Tuesday, April 9, 2013

Hard Topics: Friends and College Applications


At some point late in junior year to early senior year (and again in March/April senior year), you are going to realize that your friends can talk about nothing but college. Where everyone is applying. What everyone’s chances are. Where you hope you get in. What your essays are. Your opinions on different schools.

While college is an endlessly fascinating topic (among my favorites if you couldn’t tell), these conversations might be doing you more harm than good.

So here are some college topics you should avoid discussing with your peers.


1. Oh did you hear where she got in?
            OR: “They were undeserving/unqualified”

This is more of a December (early decision)/March (regular decision) topic.
It’s also ambiguous. If you’re going to talk about it constructively (I’m so proud of him/her! Wow can you believe that scholarship? That’s so awesome!) go ahead. It’s really cool to be proud of your classmates accomplishments, and honestly, if it’s someone you’re comfortable complimenting, go for it (a girl in my AP Lit class got into Princeton early and we clapped when she walked in).

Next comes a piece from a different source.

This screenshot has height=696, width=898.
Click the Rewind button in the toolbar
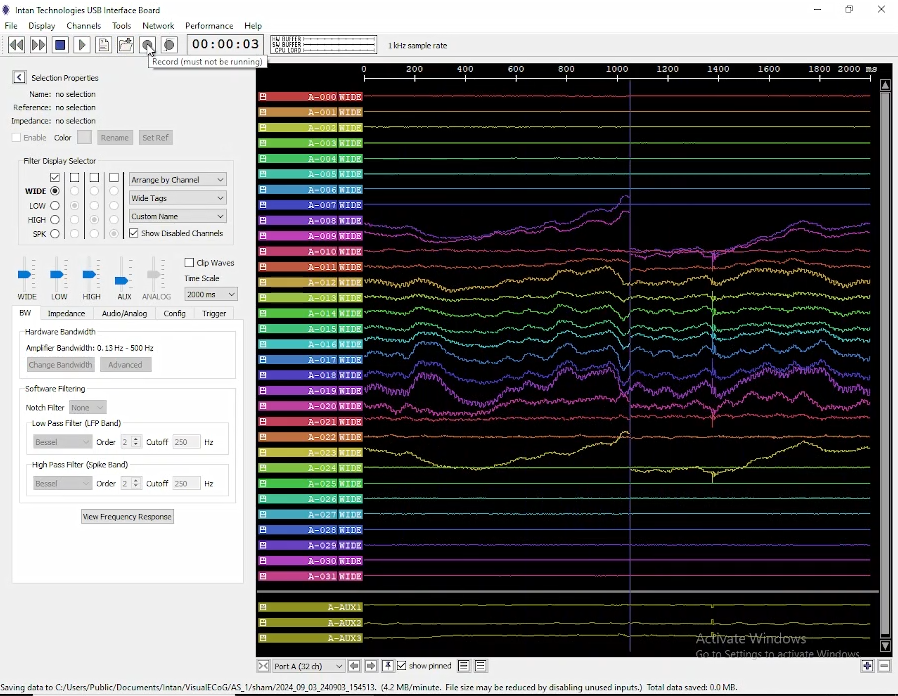[16, 45]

When/Why you shouldn’t talk about it: If you’re going to be negative, it’s only going to be hurtful to them (because they will hear it) and diminish their accomplishments. To be perfectly honest, you don’t know their lives or their situations. It might be a family connection, it might be a special program, they might be ¼ Native American, or they may have gotten amazing board scores that they kept quiet.  You just can’t know. They’ve already gotten their acceptance, and talking about how they didn’t “deserve” it just sounds like sour grapes. It’s not constructive, it’s just harmful.

2. Neither can live while the other survives
            OR: We’re demographically exactly the same, only one of us is going get in. This is a tricky one. Often times you have friends who are very similar to you in your grades/activities/backgrounds/tastes. This can lead to some sticky situations where you are applying to all of the same schools. When you get to very competitive schools, oftentimes there will be speculation about quotas (ex: They only take 1 girl a year from our school).

Why you shouldn’t talk about it: First of all, you don’t know for sure if the “quota” is rumor or reality.  So you shouldn’t be too worried about that because you can never know for sure (ex: There was talk in my high school for years that Harvard only ever took 1 kid every 4 years, but then we got 3 in over 2 years). Secondly, this creates unnecessary competition between friends. It’s out of your hands, so don’t’ worry about it. Finally, this is going to lead to some blame, guilt, or resentment if one gets in and the other doesn’t. Don’t force that strain on your friendship, don’t talk like that.

3. Wait you applied there?
            Or: I thought you were dumber/smarter than that
While hopefully this one won’t come up, I know that I encountered it/overheard a lot of that in my high school. Actually, to be perfectly honest, I thought this a lot, because a lot of people would apply to a lot of similar schools (Colorado, Arizona, Indiana) and then a weird/”lottery”/outlier (usually Cornell) a practice which continues to baffle me to this day.
On the flip side, I know at least one of my friends was told, to her face, that she under-applied and was “smarter” than the schools she was applying to.

Why you shouldn’t talk about it: Again, because you don’t know people’s situations. Maybe they’re applying to these schools for financial reasons. Maybe it’s a fit thing where they would rather go to a school where they are a bit academically overqualified because they like the social atmosphere. Maybe they’re taking a chance on a lottery school (which, again, I don’t recommend because you’re helping them more than they’re helping you). Because you don’t know their full situation, who are you to judge?



It’s okay to talk to your friends about college. You can talk about your package (scores, ECs, grades) with them. You can tell them your list. You can even talk about schools you’ve visited (though don’t be overly negative… someone told me that their opinion of my school was “It’s fine, I could apply there as a safety but hopefully I won’t go.”

But spreading rumors, judging, comparing, and gossiping is going to hurt a lot of people without actually helping anyone.

College is interesting, talk about it all that you wish, but be constructive and supportive, not catty and speculative.